Items from a dataset
--- --- ---
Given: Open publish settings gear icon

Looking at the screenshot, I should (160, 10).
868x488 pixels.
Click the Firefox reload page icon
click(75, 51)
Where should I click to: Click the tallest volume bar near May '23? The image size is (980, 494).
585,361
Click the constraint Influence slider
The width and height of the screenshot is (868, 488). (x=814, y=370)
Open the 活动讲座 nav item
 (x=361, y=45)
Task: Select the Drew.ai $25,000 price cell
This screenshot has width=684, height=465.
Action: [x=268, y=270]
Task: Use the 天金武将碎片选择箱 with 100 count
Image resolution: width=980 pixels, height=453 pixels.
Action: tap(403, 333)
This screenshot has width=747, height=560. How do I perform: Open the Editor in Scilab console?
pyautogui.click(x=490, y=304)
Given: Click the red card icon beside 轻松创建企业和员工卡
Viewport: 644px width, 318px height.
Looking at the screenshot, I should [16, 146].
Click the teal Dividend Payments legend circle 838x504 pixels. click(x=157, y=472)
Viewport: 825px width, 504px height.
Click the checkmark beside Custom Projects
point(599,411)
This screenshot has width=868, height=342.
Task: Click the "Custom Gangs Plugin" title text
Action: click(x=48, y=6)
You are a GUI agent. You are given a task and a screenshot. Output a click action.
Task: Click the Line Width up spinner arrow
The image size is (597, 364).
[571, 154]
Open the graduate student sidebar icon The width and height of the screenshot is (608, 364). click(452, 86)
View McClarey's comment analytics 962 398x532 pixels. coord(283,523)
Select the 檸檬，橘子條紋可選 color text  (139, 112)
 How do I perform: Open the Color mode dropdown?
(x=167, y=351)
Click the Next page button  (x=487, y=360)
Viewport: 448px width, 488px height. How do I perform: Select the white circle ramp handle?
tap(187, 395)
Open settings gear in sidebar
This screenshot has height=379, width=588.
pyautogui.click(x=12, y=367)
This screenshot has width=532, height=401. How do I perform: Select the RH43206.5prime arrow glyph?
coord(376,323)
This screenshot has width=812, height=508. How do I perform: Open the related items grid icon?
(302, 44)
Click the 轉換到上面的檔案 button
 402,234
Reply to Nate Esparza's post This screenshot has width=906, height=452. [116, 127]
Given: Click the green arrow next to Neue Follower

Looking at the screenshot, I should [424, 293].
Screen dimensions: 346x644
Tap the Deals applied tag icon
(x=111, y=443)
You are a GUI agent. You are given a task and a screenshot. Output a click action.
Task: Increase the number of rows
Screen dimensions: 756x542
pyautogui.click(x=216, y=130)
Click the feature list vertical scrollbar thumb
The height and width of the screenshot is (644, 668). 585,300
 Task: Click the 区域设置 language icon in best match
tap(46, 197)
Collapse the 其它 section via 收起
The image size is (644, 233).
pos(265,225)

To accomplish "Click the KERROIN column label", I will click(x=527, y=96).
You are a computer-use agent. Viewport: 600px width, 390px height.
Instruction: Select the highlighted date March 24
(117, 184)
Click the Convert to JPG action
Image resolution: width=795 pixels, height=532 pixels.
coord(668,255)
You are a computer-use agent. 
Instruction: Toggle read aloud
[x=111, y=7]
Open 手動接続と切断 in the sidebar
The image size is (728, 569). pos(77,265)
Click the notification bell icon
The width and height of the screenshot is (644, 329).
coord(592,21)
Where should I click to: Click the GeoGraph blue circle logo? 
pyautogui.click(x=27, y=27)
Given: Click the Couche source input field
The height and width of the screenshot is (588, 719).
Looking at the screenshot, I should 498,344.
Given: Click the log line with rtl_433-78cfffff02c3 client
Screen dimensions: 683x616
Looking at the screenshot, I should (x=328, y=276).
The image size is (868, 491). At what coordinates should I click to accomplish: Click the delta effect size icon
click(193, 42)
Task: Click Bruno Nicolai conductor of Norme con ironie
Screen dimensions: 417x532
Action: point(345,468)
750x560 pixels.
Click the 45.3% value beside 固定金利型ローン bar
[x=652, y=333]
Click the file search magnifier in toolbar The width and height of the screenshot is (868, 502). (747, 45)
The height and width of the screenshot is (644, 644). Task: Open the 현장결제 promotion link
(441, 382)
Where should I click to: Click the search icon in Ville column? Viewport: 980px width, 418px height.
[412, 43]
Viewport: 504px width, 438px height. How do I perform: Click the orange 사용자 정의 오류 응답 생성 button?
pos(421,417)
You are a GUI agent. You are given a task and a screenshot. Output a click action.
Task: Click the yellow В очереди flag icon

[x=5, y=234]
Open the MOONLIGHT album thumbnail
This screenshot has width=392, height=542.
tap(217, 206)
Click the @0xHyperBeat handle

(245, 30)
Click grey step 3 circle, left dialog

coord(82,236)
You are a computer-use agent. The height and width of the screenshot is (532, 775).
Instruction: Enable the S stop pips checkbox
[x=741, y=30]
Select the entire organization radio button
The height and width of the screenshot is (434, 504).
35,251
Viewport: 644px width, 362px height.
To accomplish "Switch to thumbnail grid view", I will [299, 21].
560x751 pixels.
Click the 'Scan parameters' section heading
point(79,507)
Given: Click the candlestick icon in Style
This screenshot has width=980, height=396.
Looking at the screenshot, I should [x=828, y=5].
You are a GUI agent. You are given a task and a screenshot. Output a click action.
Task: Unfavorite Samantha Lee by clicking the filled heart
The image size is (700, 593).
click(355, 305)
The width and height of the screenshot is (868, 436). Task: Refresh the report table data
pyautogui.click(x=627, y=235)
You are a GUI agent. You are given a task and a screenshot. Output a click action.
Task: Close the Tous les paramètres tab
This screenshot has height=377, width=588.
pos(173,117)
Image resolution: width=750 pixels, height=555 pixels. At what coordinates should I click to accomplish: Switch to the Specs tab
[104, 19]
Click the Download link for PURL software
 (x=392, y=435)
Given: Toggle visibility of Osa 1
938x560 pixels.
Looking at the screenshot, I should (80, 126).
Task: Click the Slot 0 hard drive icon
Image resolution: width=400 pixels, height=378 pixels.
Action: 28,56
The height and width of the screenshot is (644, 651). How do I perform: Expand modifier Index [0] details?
--- --- ---
§ WORK ITEM
Every line above that carries the string "with" should be copied.

§ SOLUTION FOR THIS EXERCISE
Task: Use the 天金武将碎片选择箱 with 100 count
Given: Click the log line with rtl_433-78cfffff02c3 client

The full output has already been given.